== Records for this task ==
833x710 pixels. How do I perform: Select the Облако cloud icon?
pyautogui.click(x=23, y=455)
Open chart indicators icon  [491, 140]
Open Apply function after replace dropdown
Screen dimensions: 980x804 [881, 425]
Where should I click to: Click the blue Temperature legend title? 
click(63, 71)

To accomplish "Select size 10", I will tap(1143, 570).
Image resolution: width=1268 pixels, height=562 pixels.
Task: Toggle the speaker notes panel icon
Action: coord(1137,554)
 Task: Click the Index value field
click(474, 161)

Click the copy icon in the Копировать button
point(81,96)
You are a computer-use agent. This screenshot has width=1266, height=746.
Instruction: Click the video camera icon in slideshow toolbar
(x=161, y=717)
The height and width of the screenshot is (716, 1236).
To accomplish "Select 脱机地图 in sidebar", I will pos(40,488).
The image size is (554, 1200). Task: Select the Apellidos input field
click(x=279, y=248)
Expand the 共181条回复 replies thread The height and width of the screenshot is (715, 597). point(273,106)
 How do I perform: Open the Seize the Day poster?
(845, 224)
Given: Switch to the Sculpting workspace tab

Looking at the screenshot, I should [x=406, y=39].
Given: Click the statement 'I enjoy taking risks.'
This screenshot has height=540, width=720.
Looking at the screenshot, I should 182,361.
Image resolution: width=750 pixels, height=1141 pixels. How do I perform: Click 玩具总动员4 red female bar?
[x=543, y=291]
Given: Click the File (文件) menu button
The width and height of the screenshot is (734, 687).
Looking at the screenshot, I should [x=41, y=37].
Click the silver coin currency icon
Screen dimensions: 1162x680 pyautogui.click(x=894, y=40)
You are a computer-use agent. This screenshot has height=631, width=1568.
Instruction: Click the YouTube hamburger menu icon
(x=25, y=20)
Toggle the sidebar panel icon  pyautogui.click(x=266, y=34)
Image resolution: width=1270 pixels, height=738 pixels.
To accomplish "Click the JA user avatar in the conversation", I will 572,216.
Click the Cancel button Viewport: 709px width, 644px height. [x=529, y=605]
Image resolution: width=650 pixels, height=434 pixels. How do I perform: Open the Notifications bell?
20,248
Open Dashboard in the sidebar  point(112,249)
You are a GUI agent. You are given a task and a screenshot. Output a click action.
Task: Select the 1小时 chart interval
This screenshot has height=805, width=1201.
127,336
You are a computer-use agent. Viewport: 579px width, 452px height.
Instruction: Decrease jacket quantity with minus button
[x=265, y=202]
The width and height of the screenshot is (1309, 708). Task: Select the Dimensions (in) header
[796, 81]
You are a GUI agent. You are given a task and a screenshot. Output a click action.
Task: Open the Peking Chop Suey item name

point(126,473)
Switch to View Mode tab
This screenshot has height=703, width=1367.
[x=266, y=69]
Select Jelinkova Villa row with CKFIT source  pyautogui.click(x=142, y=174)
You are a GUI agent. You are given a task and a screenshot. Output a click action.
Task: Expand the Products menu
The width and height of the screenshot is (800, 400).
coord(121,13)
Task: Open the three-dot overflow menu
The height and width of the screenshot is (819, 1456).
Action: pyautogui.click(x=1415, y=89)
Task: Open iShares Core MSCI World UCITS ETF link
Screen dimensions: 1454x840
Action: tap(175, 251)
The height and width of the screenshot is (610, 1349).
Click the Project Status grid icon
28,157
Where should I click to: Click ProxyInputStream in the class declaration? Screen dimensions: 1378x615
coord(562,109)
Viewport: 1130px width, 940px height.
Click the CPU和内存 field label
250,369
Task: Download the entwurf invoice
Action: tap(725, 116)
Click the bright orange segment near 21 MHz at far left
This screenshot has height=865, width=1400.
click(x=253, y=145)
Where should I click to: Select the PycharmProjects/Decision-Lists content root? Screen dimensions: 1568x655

== Exercise ==
The answer should repeat every line of the listing exactly.

== Solved problem ==
833x710 pixels. How do I perform: Select the Облако cloud icon?
pyautogui.click(x=23, y=455)
Open chart indicators icon  [491, 140]
Open Apply function after replace dropdown
Screen dimensions: 980x804 [881, 425]
Where should I click to: Click the blue Temperature legend title? 
click(63, 71)

To accomplish "Select size 10", I will tap(1143, 570).
Image resolution: width=1268 pixels, height=562 pixels.
Task: Toggle the speaker notes panel icon
Action: coord(1137,554)
 Task: Click the Index value field
click(474, 161)

Click the copy icon in the Копировать button
point(81,96)
You are a computer-use agent. This screenshot has width=1266, height=746.
Instruction: Click the video camera icon in slideshow toolbar
(x=161, y=717)
The height and width of the screenshot is (716, 1236).
To accomplish "Select 脱机地图 in sidebar", I will pos(40,488).
The image size is (554, 1200). Task: Select the Apellidos input field
click(x=279, y=248)
Expand the 共181条回复 replies thread The height and width of the screenshot is (715, 597). point(273,106)
 How do I perform: Open the Seize the Day poster?
(845, 224)
Given: Switch to the Sculpting workspace tab

Looking at the screenshot, I should [x=406, y=39].
Given: Click the statement 'I enjoy taking risks.'
This screenshot has height=540, width=720.
Looking at the screenshot, I should 182,361.
Image resolution: width=750 pixels, height=1141 pixels. How do I perform: Click 玩具总动员4 red female bar?
[x=543, y=291]
Given: Click the File (文件) menu button
The width and height of the screenshot is (734, 687).
Looking at the screenshot, I should [x=41, y=37].
Click the silver coin currency icon
Screen dimensions: 1162x680 pyautogui.click(x=894, y=40)
You are a computer-use agent. This screenshot has height=631, width=1568.
Instruction: Click the YouTube hamburger menu icon
(x=25, y=20)
Toggle the sidebar panel icon  pyautogui.click(x=266, y=34)
Image resolution: width=1270 pixels, height=738 pixels.
To accomplish "Click the JA user avatar in the conversation", I will 572,216.
Click the Cancel button Viewport: 709px width, 644px height. [x=529, y=605]
Image resolution: width=650 pixels, height=434 pixels. How do I perform: Open the Notifications bell?
20,248
Open Dashboard in the sidebar  point(112,249)
You are a GUI agent. You are given a task and a screenshot. Output a click action.
Task: Select the 1小时 chart interval
This screenshot has height=805, width=1201.
127,336
You are a computer-use agent. Viewport: 579px width, 452px height.
Instruction: Decrease jacket quantity with minus button
[x=265, y=202]
The width and height of the screenshot is (1309, 708). Task: Select the Dimensions (in) header
[796, 81]
You are a GUI agent. You are given a task and a screenshot. Output a click action.
Task: Open the Peking Chop Suey item name

point(126,473)
Switch to View Mode tab
This screenshot has height=703, width=1367.
[x=266, y=69]
Select Jelinkova Villa row with CKFIT source  pyautogui.click(x=142, y=174)
You are a GUI agent. You are given a task and a screenshot. Output a click action.
Task: Expand the Products menu
The width and height of the screenshot is (800, 400).
coord(121,13)
Task: Open the three-dot overflow menu
The height and width of the screenshot is (819, 1456).
Action: pyautogui.click(x=1415, y=89)
Task: Open iShares Core MSCI World UCITS ETF link
Screen dimensions: 1454x840
Action: tap(175, 251)
The height and width of the screenshot is (610, 1349).
Click the Project Status grid icon
28,157
Where should I click to: Click ProxyInputStream in the class declaration? Screen dimensions: 1378x615
coord(562,109)
Viewport: 1130px width, 940px height.
Click the CPU和内存 field label
250,369
Task: Download the entwurf invoice
Action: tap(725, 116)
Click the bright orange segment near 21 MHz at far left
This screenshot has height=865, width=1400.
click(x=253, y=145)
Where should I click to: Select the PycharmProjects/Decision-Lists content root? Screen dimensions: 1568x655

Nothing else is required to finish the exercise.